What is a step that each of us can take today to map out our futures?

Think about something you wish you'd done 10 years ago. Now think about looking back on this time in 10 years. What will you wish you'd done? Alternatively, what's one element of what you want in 10 years? (Where do you want to live? What do you want your days to look like? What sort of colleagues do you want to have?) Then think about what it would look like to be 5 years down the road - halfway toward that goal--where would you be? What would you be doing? NOW - what's one thing you could do to be a step closer?

If you could go back in time and give one piece of advice to your younger self, what would it be?

Breathe a bit easier; be in the moment more often. You cannot change the future or the past - only the present moment, and in order to do that well, you have to be fully in it. This is also the advice I give to myself everyday, even now.

What is your favorite quote or song lyric?

Oh, I have a million of them--usually the one I heard most recently while I was really listening and thinking. For today and this topic, let's let this one be front and center: “What is it you plan to do with your one wild and precious life?” ~ Mary Oliver.

Based on your experience to date, what are the top three career competencies that you believe are essential in 2021/2?

The ability to communicate clearly and persuasively. The ability to listen to others' lived experiences, esp. when they are different from yours. The ability to resist the pull toward going back to the status quo.

What's next? What are your next steps toward growth in 2021/2?

I am moving on from my position as the founding Director for the Leadership & Entrepreneurship Institute, now that the doors are open and the foundation is laid.
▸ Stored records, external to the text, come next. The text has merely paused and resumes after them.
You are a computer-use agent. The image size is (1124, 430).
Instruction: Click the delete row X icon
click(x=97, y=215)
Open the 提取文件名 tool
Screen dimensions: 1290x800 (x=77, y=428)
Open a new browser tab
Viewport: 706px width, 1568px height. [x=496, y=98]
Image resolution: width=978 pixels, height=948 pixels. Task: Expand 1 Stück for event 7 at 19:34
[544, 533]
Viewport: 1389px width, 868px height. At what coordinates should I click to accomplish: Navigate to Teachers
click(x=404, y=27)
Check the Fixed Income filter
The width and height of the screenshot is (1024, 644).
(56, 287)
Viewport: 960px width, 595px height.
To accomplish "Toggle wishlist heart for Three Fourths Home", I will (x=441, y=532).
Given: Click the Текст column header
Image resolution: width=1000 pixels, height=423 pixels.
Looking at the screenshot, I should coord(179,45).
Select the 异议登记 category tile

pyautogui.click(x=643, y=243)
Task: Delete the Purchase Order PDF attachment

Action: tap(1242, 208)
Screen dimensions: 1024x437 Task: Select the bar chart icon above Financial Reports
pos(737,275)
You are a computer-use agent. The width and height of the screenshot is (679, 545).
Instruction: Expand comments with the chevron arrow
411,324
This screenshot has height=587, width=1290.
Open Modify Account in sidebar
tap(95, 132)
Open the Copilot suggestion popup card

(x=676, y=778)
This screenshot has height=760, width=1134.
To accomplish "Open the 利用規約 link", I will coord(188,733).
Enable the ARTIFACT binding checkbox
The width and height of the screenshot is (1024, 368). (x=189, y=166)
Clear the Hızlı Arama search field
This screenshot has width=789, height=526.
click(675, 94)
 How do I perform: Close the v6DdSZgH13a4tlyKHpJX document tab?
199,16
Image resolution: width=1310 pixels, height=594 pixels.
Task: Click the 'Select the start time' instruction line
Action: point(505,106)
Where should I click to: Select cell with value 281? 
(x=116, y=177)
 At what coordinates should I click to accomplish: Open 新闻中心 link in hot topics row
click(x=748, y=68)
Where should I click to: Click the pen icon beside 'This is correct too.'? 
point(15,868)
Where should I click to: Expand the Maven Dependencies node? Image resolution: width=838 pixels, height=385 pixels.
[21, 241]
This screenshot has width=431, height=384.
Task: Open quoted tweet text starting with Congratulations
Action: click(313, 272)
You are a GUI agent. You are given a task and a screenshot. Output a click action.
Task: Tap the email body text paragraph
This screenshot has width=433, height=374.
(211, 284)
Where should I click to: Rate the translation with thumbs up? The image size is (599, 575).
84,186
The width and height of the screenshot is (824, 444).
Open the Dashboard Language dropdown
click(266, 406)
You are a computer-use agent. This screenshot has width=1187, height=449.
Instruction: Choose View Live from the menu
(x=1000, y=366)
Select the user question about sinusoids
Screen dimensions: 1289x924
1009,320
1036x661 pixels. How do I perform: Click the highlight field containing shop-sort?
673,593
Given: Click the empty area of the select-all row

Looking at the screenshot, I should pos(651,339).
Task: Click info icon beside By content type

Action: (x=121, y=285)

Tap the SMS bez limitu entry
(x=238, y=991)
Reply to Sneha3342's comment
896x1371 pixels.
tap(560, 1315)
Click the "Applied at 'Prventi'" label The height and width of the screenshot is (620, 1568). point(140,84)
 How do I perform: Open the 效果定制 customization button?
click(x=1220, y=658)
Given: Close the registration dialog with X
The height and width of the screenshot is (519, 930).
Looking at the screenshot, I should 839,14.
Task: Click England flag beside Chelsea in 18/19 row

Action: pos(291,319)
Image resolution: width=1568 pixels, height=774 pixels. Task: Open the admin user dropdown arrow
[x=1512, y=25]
I am ready for the next adventure, the next challenge, and trying to find just the right one for the skills and experience that I bring to the table--something that will allow me to learn and build and collaborate in ways that leave me happily exhausted at the end of the day.

Peter Metsopoulos is the Founding Director of the Leadership& Entrepreneurship Institute at Roland Park Country School and a co-founder of the Lillie May Carroll Jackson School. His professional life is centered around envisioning how the organizational and strategic pieces of programs fit together so that the world can be a better, more equitable, and more understandable place.